=== DOCUMENT EXCERPT ===

(weeklystandard.com) How to talk California taxpayers out of $3 billion.

THE PASSAGE OF PROPOSITION 71 in California (the Stem Cell Research and Cures Act) was an acute case of electoral folly. As Californians plunged headlong into a $6 billion quagmire of debt in a quixotic quest for “miracle cures” from human cloning and embryonic stem cells, they simultaneously rejected Prop. 67, an initiative that would have added a modest tax to phone bills to keep the state’s endangered emergency rooms and trauma centers from shutting down.

This is a remarkable and disconcerting development. It wasn’t long ago that California’s trauma centers were the pride of the state and a model for the world. In the heyday of the trauma center movement, emergency rooms throughout the state were upgraded to ensure that critically injured people could receive quality care within the “golden hour,” a 60-minute time frame that dramatically increases a person’s chances of survival. Needless to say, such centers are very expensive. Which made them politically vulnerable after the dot-com bubble burst and the California legislature’s spending binge led to a collapse of the state’s finances.

The bitter irony here is that while Californians refuse to fund treatment centers that could make the difference between people living and dying today, they are pursuing treatments and cures that, if they come at all, are likely a decade or more away. What could explain such folly? Blame the awesome power of big money, big celebrities, and big hype.

===

**EXERCISE DIRECTIONS:** Summarize the article on California's Proposition 71 in two sentences.

=== RECORDED INFORMATION ===

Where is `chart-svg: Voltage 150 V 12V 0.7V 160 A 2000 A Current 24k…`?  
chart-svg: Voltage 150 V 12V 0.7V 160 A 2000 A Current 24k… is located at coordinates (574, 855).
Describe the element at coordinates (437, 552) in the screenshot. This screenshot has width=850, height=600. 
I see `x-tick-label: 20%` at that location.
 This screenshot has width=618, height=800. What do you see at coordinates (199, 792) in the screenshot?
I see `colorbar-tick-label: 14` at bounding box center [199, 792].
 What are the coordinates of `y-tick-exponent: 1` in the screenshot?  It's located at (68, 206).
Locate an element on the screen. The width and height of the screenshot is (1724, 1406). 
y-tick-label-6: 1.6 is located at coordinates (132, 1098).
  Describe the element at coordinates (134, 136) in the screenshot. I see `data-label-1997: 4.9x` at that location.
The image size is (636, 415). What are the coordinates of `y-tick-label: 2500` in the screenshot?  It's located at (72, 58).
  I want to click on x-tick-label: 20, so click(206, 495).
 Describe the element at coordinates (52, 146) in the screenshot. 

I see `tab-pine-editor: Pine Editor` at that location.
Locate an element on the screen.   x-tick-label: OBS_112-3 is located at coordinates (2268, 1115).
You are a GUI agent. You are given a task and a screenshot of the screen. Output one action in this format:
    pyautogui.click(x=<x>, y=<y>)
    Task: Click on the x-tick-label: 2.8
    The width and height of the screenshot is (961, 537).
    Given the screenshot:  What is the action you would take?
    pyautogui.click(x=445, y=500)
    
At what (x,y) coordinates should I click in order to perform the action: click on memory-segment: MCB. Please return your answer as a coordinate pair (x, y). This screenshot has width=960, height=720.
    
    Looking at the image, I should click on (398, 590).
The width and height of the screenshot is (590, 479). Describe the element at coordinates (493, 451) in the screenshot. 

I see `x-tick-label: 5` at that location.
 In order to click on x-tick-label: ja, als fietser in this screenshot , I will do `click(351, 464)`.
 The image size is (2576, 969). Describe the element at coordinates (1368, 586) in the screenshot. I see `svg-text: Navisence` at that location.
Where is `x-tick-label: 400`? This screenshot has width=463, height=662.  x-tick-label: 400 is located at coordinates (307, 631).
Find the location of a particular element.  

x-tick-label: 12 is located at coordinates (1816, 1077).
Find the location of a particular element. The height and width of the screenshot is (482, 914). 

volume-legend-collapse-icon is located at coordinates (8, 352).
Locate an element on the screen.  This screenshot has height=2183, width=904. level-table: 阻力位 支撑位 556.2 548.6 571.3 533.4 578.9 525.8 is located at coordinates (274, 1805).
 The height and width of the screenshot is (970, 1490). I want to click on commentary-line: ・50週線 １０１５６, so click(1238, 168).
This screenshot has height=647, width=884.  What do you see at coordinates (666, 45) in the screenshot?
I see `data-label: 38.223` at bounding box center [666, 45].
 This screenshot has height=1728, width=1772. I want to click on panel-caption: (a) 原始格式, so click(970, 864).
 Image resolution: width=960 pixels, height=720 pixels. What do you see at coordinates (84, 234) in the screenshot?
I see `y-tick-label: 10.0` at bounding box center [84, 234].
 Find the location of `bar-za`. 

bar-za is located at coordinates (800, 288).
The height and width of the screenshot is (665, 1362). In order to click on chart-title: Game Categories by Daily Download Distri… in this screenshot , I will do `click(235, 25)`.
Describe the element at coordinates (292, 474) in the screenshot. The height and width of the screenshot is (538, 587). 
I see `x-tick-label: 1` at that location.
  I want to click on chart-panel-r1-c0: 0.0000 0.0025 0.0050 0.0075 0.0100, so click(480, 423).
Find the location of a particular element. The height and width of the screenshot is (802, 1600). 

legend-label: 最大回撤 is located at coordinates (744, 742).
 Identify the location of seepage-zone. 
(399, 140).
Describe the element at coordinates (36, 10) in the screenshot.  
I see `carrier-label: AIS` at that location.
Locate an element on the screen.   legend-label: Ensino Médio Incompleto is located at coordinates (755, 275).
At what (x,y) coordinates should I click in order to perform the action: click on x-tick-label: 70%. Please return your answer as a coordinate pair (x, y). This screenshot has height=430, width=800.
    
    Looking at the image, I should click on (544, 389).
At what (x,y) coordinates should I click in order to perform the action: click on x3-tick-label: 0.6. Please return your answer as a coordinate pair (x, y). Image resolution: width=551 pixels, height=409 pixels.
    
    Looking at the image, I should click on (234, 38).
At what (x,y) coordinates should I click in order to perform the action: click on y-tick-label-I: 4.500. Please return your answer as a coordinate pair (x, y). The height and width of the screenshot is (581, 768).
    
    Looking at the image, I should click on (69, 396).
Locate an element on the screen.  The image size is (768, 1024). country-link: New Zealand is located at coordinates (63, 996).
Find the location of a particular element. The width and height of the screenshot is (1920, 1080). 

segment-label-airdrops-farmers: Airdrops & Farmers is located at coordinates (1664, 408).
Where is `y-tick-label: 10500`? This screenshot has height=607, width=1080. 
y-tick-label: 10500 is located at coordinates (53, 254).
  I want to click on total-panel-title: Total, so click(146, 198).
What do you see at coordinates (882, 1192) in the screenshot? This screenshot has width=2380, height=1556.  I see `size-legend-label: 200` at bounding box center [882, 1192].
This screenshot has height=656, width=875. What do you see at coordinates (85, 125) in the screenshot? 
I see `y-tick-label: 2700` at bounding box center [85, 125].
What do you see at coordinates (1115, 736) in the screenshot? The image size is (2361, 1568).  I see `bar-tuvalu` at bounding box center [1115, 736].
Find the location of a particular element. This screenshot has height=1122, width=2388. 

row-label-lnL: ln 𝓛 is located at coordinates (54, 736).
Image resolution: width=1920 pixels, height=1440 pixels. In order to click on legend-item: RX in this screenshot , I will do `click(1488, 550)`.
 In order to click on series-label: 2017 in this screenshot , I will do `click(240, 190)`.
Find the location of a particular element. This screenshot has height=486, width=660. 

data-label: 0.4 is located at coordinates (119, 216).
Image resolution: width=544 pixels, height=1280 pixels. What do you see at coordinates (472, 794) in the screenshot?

===

**ANSWER TO THE PROBLEM:** California voters acted foolishly by passing Proposition 71, which plunged the state into heavy debt to pursue cures from human cloning and embryonic stem cells. At the same time they rejected Proposition 67, a modest phone-bill tax to keep endangered emergency rooms and trauma centers from shutting down, a choice the article blames on big money, big celebrities, and big hype.